When you receive something you feel entitled to, something expected, that you believe you've earned, it's not worth much. And when you don't receive it, you're furious. After all, it's yours. Already yours. And you didn't get it. Whether you're wearing a hobo costume or showing up as a surgeon after years of medical school, entitlement guarantees that you won't get what you need.
Worthiness, on the other hand, is an essential part of receiving anything.
When you feel unworthy, any kind response, positive feedback or reward feels like a trick, a scam, the luck of the draw. It's hardly worth anything, because you decided in advance, before you got the feedback, that you weren't worthy.
It's possible to feel worthy without feeling entitled. Humility and worthiness have nothing at all to do with defending our territory. We don't have to feel like a fraud to also be gracious, open or humble.
Both entitlement and unworthiness are the work of the resistance. The twin narratives make us bitter, encourage us to be ungenerous, keep us stuck.
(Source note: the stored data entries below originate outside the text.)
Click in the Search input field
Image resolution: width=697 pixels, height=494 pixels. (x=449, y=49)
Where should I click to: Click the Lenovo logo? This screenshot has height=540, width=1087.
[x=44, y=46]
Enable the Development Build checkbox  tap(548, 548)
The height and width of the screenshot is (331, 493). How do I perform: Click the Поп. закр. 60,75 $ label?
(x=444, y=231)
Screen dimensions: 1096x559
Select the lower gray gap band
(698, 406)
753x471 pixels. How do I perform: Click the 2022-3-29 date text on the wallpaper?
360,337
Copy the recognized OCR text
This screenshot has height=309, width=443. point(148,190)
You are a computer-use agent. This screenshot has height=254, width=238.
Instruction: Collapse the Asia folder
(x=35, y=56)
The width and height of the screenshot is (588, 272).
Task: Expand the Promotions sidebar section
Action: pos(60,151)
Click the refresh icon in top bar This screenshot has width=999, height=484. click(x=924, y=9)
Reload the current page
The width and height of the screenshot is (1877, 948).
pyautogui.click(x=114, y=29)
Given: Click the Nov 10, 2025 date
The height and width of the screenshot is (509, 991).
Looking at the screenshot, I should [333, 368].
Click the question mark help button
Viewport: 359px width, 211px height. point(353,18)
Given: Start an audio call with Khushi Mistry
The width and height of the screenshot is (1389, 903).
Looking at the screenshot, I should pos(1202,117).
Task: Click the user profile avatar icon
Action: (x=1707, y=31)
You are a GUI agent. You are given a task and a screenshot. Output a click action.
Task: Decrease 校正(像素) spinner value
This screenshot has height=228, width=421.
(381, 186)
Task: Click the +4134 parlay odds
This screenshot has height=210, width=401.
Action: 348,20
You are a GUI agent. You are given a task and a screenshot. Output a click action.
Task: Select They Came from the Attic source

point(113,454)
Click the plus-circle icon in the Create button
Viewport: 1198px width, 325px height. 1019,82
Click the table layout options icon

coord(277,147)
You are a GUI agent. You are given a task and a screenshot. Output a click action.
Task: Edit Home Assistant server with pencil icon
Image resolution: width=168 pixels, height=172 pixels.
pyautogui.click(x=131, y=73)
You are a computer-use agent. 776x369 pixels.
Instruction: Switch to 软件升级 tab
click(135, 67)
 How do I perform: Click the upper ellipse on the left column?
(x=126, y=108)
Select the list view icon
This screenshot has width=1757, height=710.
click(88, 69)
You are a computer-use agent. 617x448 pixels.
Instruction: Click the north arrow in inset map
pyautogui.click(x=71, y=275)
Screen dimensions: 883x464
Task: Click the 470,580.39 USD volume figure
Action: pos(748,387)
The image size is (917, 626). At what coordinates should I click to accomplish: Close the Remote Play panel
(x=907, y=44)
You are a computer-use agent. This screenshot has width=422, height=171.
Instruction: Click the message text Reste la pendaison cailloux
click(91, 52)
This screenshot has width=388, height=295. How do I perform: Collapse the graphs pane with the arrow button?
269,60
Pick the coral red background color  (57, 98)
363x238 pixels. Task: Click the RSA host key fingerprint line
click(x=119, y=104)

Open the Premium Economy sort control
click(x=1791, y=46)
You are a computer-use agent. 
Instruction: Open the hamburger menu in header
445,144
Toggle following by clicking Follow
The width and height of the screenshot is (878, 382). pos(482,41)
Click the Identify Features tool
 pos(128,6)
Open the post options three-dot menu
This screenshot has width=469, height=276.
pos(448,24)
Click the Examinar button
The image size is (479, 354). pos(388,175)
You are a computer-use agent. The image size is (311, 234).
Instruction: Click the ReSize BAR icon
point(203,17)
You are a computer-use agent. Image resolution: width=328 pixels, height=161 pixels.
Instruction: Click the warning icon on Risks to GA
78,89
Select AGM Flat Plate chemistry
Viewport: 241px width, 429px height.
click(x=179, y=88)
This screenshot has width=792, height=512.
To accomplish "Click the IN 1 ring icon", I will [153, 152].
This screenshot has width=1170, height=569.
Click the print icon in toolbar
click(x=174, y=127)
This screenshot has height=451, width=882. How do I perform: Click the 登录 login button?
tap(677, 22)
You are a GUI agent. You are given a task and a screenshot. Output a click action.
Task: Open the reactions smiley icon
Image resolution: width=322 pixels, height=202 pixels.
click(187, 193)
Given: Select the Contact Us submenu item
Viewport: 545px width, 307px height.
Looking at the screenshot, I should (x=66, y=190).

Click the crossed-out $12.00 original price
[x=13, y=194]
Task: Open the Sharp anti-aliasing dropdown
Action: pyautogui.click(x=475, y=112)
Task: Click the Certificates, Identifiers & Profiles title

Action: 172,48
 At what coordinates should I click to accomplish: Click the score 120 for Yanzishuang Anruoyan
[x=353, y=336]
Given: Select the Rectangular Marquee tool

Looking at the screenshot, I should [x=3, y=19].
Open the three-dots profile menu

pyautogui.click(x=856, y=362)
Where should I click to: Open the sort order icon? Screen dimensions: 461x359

Divas are divas because they've tricked themselves into believing both narratives--that they're not getting what they're entitled to, and, perversely, that they're not worth what they're getting.
The entitled yet frightened voice says, "What's the point of contributing if those people aren't going to appreciate it sufficiently?" And the defensive unworthy voice says, "What's the point of shipping the work if I don't think I'm worthy of being paid attention to..."
The universe, it turns out, owes each of us very little indeed. Hard work and the dangerous commitment to doing something that matters doesn't get us a guaranteed wheelbarrow of prizes... but what it does do is help us understand our worth. That worth, over time, can become an obligation, the chance to do our best work and to contribute to communities we care about.
When the work is worth it, make more of it, because you can, and because you're generous enough to share it.
"I'm not worthy," isn't a useful way to respond to success. And neither is, "that's it?"
It might be better if we were just a bit better at saying, "thank you."